→ **TASK STATEMENT**: Repeat the rows word for word, beginning at the line that contains "This screenshot has" and stopping at the end of the rows, and leave the pictures out of your answer.

========================================

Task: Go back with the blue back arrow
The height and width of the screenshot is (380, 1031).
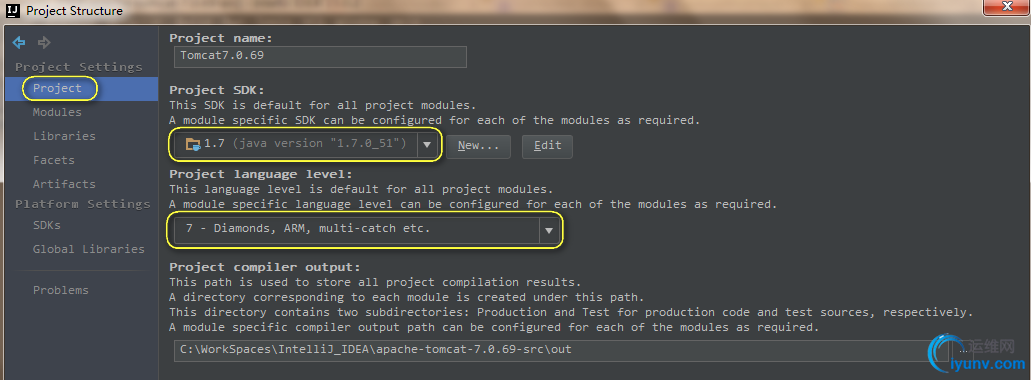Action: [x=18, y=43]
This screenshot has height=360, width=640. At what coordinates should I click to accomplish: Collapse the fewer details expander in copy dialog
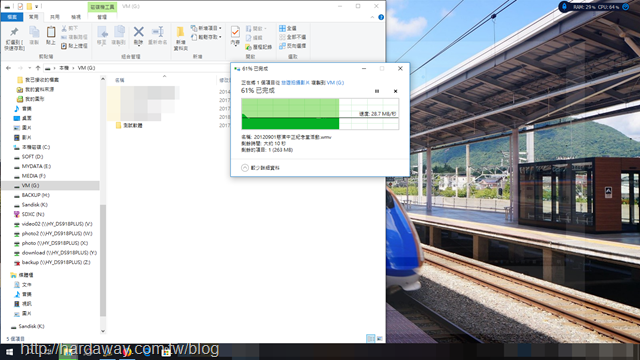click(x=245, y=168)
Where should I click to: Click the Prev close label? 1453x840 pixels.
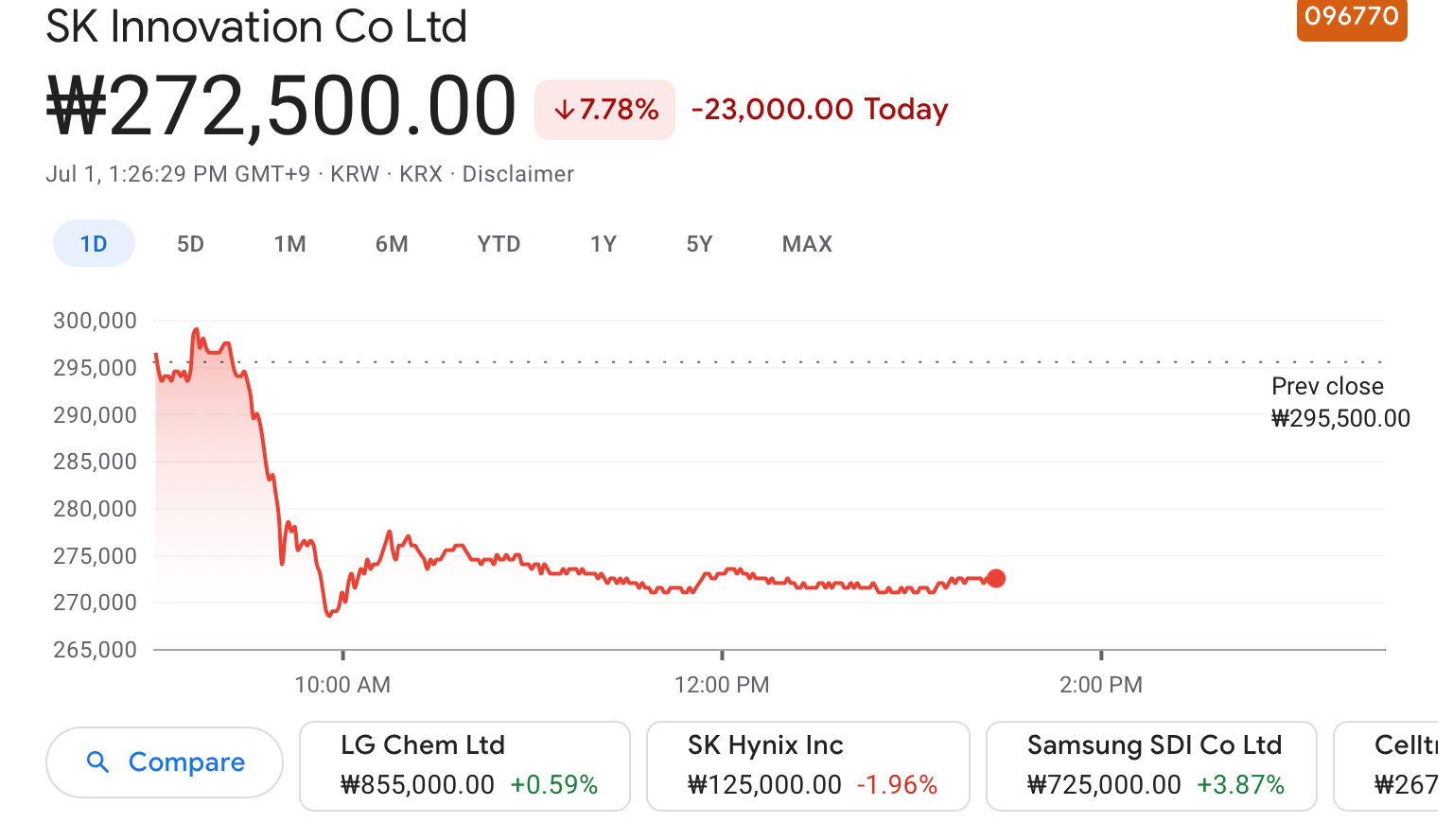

========================================

→ **EXERCISE SOLUTION**:
This screenshot has height=360, width=640. At what coordinates should I click to accomplish: Collapse the fewer details expander in copy dialog
click(x=245, y=168)
Where should I click to: Click the Prev close label? 1453x840 pixels.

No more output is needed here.